Dr. Regina E. Spellers, assistant professor of communication at WMU, will present "Presentation with Pizzazz" from 6:30 to 8:30 p.m. Thursday, Feb. 6, in the Federal Room of the Kalamazoo County Chamber of Commerce building, 346 W. Michigan Ave. Part of a monthly series of workshops offered by WMU's Women's Business Development Center, the program is free and open to the public. Reservations are required and can be made by contacting Patricia Guenther at (269) 387-2714 or <email@example.com>.
Two weeks later, on Thursday, Feb. 20, Spellers will present "Body Talk: Understanding the Power of Nonverbal Communication." from 12:15 to 12:45 p.m. in the Federal Room of the Kalamazoo County Chamber of Commerce building, 346 W. Michigan Ave. The program, which also is sponsored by WMU's Women's Business Development Center, is free and open to the public, but reservations are required. Attendees are welcome to bring lunch to the presentation. For more information or to reserve a seat, contact WBDC Director Patricia Guenther at (269) 387-2714 or <firstname.lastname@example.org>.
In "Presentation with Pizzazz," Spellers will discuss controlling nervousness and using it to your advantage; sounding and looking confident, powerful and credible; preparing and organizing for clarity and impact; using your voice, word choice and body language to your best advantage; and handling visuals and conducting question-and-answer sessions. She will also touch on how to refine these skills using videotapes and expert feedback.

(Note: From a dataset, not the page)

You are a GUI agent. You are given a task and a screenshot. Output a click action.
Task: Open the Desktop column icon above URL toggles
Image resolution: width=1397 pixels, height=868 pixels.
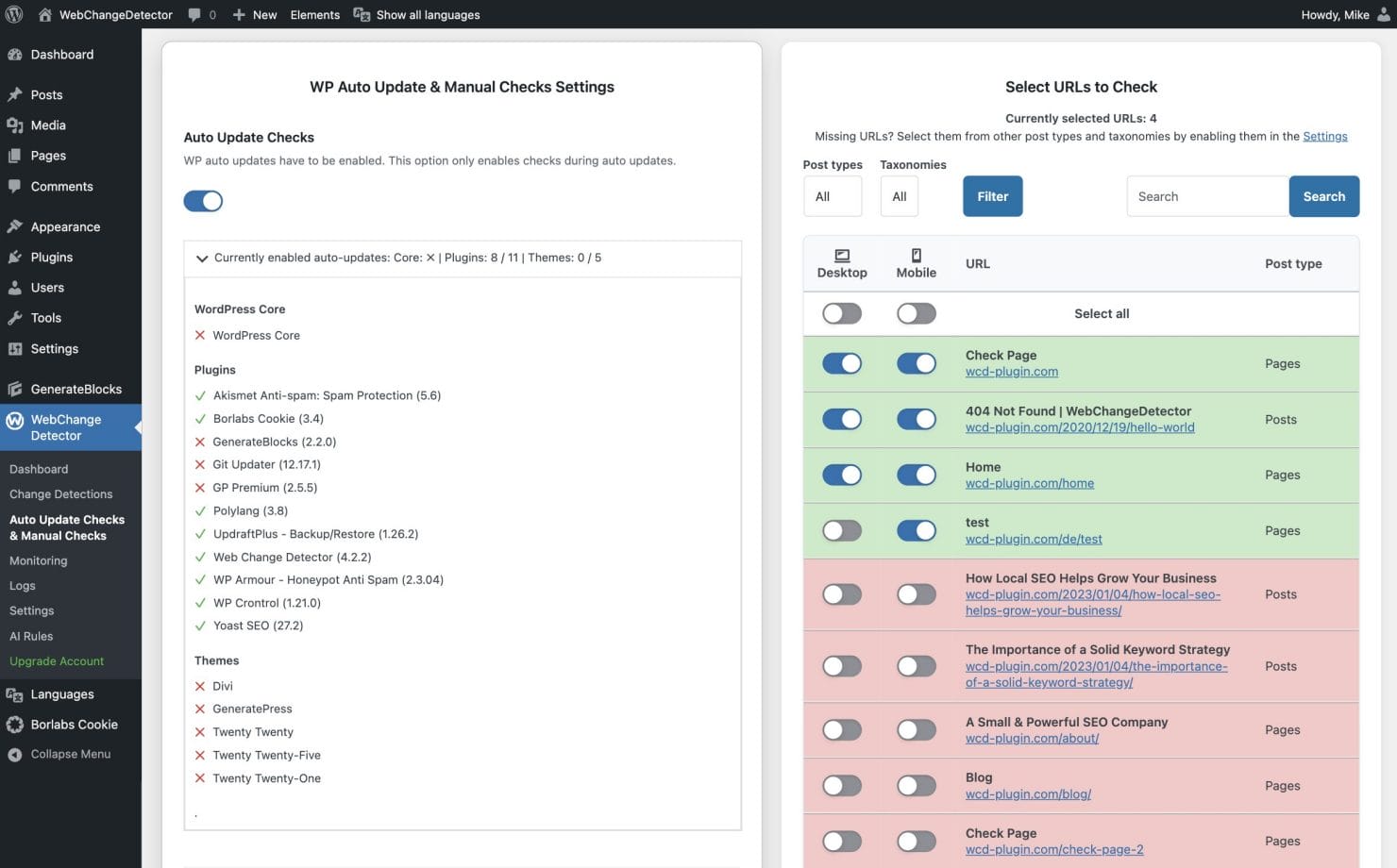click(841, 256)
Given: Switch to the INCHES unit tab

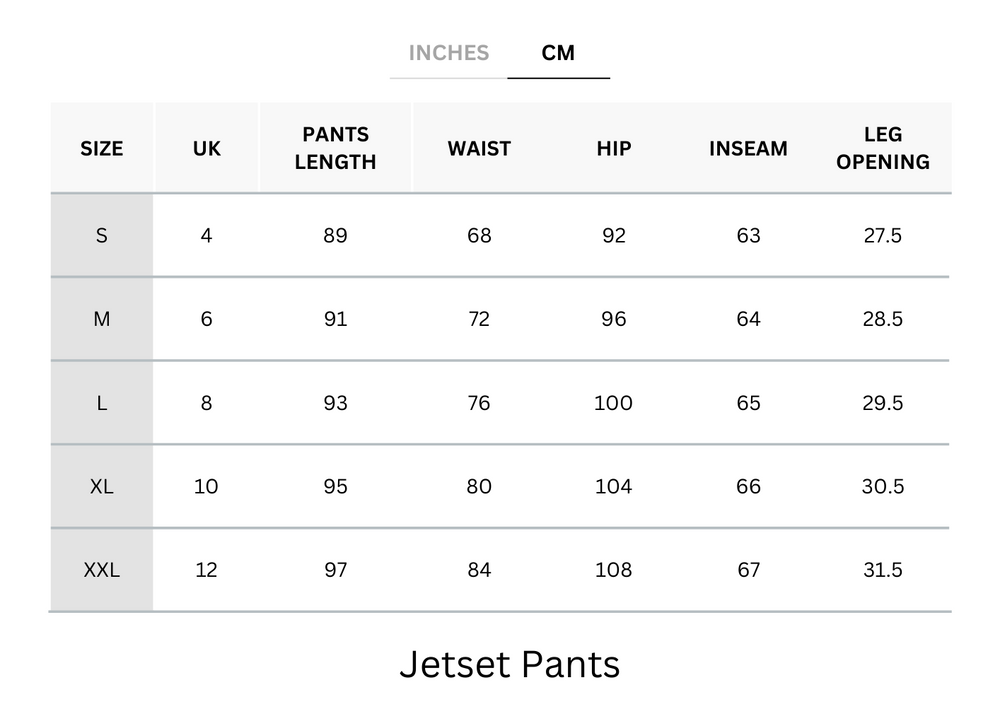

In her "Body Talk" presentation, Spellers will teach participants to use nonverbal behaviors to effectively express a message and to project confidence in a variety of situations. She will discuss cross-cultural examples of nonverbal communication.
"Each one of us gives and responds to literally thousands of nonverbal messages daily in our personal and professional lives," Spellers says. "From morning's kiss to business suits and tense-mouth displays at the conference table, we react to wordless messages emotionally, often without knowing why, or even what signals we ourselves are sending."
Spellers is an assistant professor of communication at WMU and she owns and operates Eagles Communication Group, which provides management consulting and personal development services. Her research focuses in intercultural and organizational communication issues, including workplace diversity, nonverbal communication, business communication and leadership. Spellers has published her work in numerous academic journals and magazines such as Arizona's Black Executive and the Boardroom Monitor.
WMU's Haworth College of Business established the Women's Business Development Center in 1999 to offer support to female professionals and entrepreneurs by providing training, problem-solving consultation, current business information and networking opportunities.